The remainder of this paper investigates adaptive GPUcache bypassing mechanisms that avoid inserting zero-reuse blocks into the L1 data cache of the GPU.

## 3. ADAPTIVE GPU CACHE BYPASSING

We propose a dynamic GPU cache bypassing technique that prevents zero-reuse blocks from being placed in the L1 data cache of the GPU compute units that access them. If a block is unlikely to be accessed again before it is evicted from the cache, the mechanism instead sends the data directly to the compute unit, bypassing the cache. This technique saves energy by avoiding needless insertions followed by later evictions and improves performance by reducing cache pollution.

The most important question for such a technique is: how can the hardware decide whether a block is zero-reuse when it fetches data during a cache miss? Previous CPU cache bypassing techniques proposed to make decisions using mechanisms such as frequency of accesses [23,27], temporal locality information [16], or reuse distance [21]. Using information related to memory addresses is impractical in GPU caches due to the large number of data accesses. Single Instruction Multiple Data (SIMD) units used in GPUs simultaneously perform the same task on different items of data, resulting in a high degree of data parallelism and large numbers of memory addresses. Using memory address-related information to make bypass decisions would require a large amount of storage, which is not amenable to GPUs. Figure 3 shows the number of 64B memory blocks accessed in our set of benchmarks. Hundreds of thousands of memory blocks are accessed during the execution of these small kernels.



Figure 3: Number of distinct blocks accessed during the execution of each benchmark.



Figure 4: Number of distinct program counter values in each benchmark that execute loads.

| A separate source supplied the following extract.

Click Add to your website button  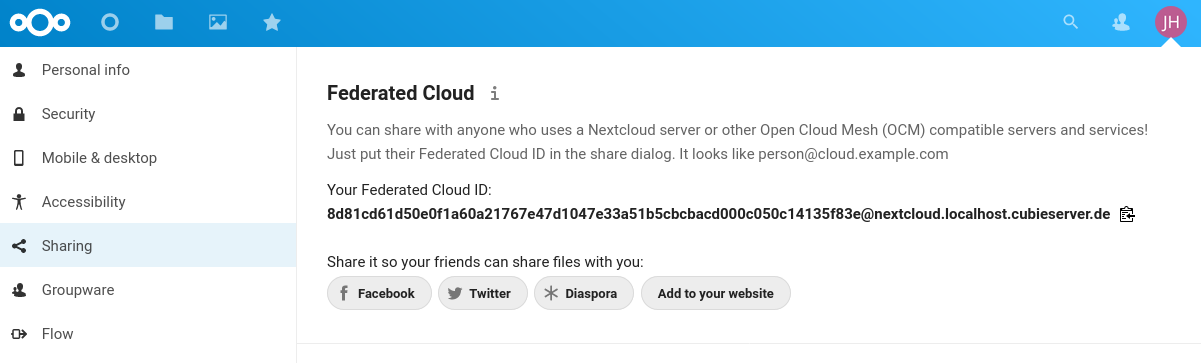point(716,293)
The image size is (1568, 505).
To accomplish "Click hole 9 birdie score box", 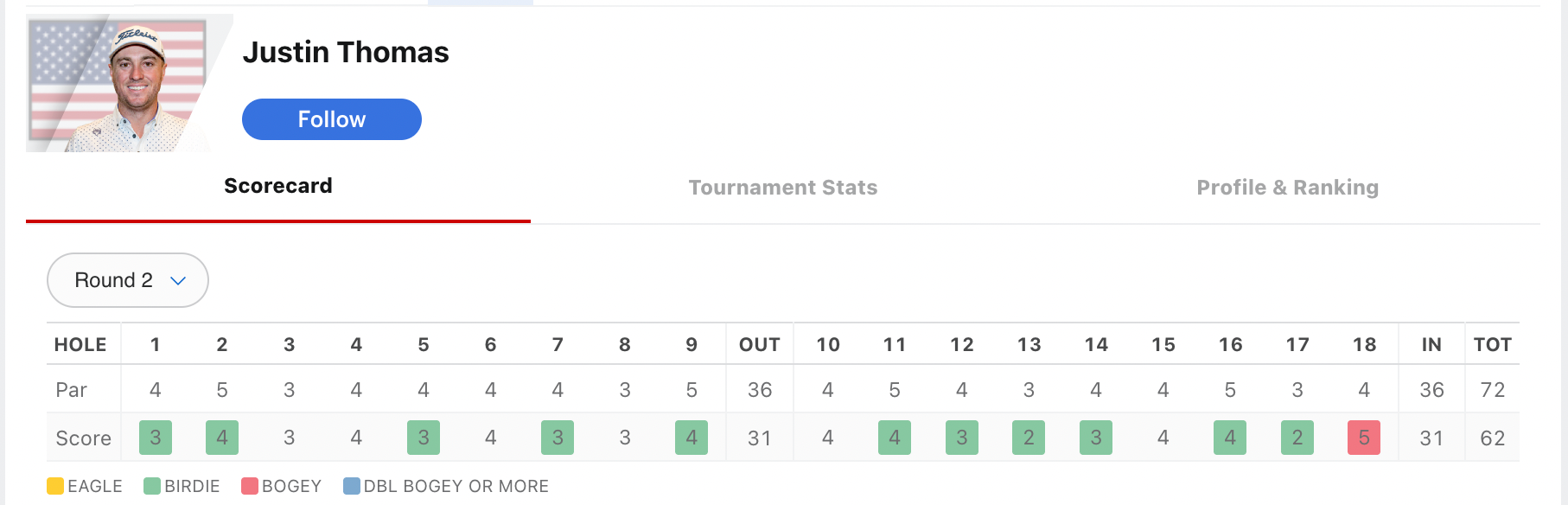I will [x=692, y=438].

The number of distinct memory instructions in a GPGPU workload is much smaller than the large amount of data accessed. Program behavior is dominated by a few small kernels with a high degree of thread-level parallelism.

Figure 4 shows that there are far fewer distinct load instructions executed in each benchmark. Rather than hundreds of thousands of data addresses, there are instead only tens to hundreds of distinct program counters (PCs) of memory instructions. Thus, a predictor indexed using PCs of memory instructions is more practical than one indexed with accessed addresses. There are fewer distinct entries, which requires far less on-chip storage, and there are fewer distinct values concurrently generated, which reduces the port count of the predictor. Beyond the capacity concern, a PC-based predictor can be more accurate because it learns to generalize the behavior of a single instruction to multiple data blocks.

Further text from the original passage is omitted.